Also, about the application of non-parametric statistical tests in this study it should be mentioned that according to Duhan and Pandey (2012) there are various parametric and non-parametric tests which were used for identifying trends in hydro-meteorological time series. However, recently nonparametric tests have been mostly used for non-normally distributed and censored data, including missing values, which are frequently encountered in hydrological time series. In this study the presented time series of initial annual ET0 show a lot of fluctuations. In these cases, MK analysis produces the results which are not biased by this variability. While, using the simple linear regression would be useless in these conditions. Therefore in case of Iran, linear regression results are difficult to interpret and should be used with caution.

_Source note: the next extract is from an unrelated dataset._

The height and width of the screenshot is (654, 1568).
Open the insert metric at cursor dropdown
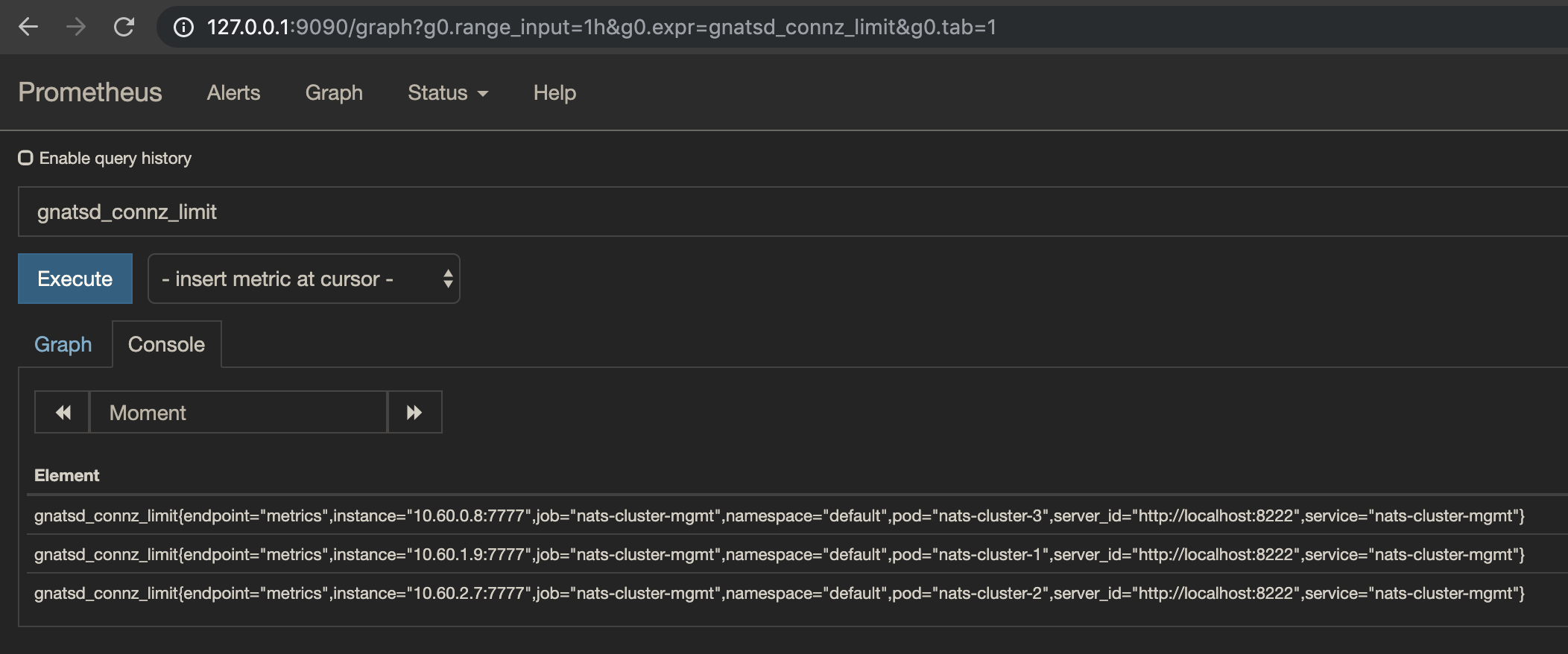[303, 279]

Since ET0 is an important and key parameter in determining crop water demand and scheduling irrigation, the upward trend of ET0 in recent years is an important concern which should be investigated more. As stated by Tabari and Aghajanloo (2012) in recent years, the development of irrigated agriculture to support population growth have raised the demand for water and created a condition of water stress (Alizadeh and Keshavarz 2005). This situation is beyond a water shortage or crisis and aggregates the serious scientific, technical, ecological, economic and social issues surrounding water for now and the years to come (Ghazi 2002). Furthermore, in arid and semi-arid regions such as Iran, dam construction is a common way to provide irrigation water in times of dry seasons and droughts. Since the major water resource consumers in Iran are agricultural activities and in most cases more than 80 % of the water behind dam reservoirs is allocated to agricultural aims, any increase in ET0 will end up in an increase in crop water demand which can impose considerable costs on economy.